Useful links, including the Twitter fan wiki, a short essay of mine, the results of the state of the web survey and a look at bold and italic.
Thanks to a tip from the fabulous Miraz, I discovered the Twitter Fan Wiki and its page of apps that work with Twitter. I was just reading in Macworld yesterday about the Twitterific app for the iPhone, but this page reveals many more choices.
The Gift is a story of mine, totally off topic and only for the incurably curious about me. Published at The Elder Storytelling Place.
What surprised me the most (in an entirely unpleasant way) were the findings for use of HTML elements:
Seventeen percent use <b>
Fifteen percent use <i>
Seriously? Someone please explain this to me.
I can explain why I occasionally use <b> and <i>. There are times when I need a presentational effect that does not involve emphasis or strong. I don’t want to give the impression that the marked up text should be more important or in any way distinct. I just want a presentational effect that will be apparent to the majority of users and won’t confuse users with assistive software.
If I don’t have control over the CSS for a site, and I write for a lot of sites where I do not, then how can I achieve benign presentational effects like bold or italic without using <b> or <i>? Em and strong have semantic meaning that I may not want to attach to text. Therefore, I may resort to bold and italic for appearance sake.
Tech Crunch made Power Twitter sound like a great thing. I gave it a try. It works right in Firefox at your usual Twitter address. Two nice things I noticed immediately. First, it displays images that are posted at Flickr. And it translates the tinyurl into meaningful link text that can help you decide whether or not to click.

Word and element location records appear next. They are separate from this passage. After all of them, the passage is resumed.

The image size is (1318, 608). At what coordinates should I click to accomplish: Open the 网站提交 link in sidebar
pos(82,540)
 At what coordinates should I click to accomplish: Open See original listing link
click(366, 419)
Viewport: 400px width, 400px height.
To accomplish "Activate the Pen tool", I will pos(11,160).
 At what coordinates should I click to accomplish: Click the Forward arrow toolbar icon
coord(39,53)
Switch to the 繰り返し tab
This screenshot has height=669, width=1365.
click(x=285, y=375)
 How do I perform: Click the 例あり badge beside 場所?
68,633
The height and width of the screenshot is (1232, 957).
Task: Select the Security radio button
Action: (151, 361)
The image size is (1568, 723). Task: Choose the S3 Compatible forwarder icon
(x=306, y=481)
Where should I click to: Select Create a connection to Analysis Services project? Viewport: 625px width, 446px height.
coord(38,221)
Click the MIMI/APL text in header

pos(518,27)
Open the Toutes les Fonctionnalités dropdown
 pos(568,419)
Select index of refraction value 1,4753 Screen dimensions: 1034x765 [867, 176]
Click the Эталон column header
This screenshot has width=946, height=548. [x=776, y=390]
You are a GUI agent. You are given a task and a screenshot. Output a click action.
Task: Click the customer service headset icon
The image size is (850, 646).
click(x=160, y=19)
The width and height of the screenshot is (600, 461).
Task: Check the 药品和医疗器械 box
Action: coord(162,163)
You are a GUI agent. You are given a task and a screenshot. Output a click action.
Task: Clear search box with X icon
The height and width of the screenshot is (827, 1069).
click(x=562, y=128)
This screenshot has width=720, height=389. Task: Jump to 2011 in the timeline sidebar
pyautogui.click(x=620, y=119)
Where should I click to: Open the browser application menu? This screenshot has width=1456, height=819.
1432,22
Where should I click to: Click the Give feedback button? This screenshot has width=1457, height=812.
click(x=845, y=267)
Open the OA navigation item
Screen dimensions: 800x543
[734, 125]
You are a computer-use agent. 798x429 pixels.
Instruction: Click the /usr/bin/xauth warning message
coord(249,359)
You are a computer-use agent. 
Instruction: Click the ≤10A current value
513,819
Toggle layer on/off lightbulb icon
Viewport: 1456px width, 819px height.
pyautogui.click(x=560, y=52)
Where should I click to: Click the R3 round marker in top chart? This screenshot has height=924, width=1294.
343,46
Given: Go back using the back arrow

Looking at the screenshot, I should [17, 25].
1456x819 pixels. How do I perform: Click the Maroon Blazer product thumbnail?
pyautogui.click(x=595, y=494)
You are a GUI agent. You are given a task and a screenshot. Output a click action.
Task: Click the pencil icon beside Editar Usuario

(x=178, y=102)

For example, above the image pulled in from Flickr you see a retweet of a post about new year’s resolutions with the URL give as readable link text. In addition to Flickr photos, it also displays YouTube video right there on the page. When you search on @username, you see not just the Tweets directed at that person, but also any post where their username is mentioned somewhere other than at the start of the Tweet. I’m sure it has more nice features, that’s just what I noticed in the first three minutes using it. Download Power Twitter add-on.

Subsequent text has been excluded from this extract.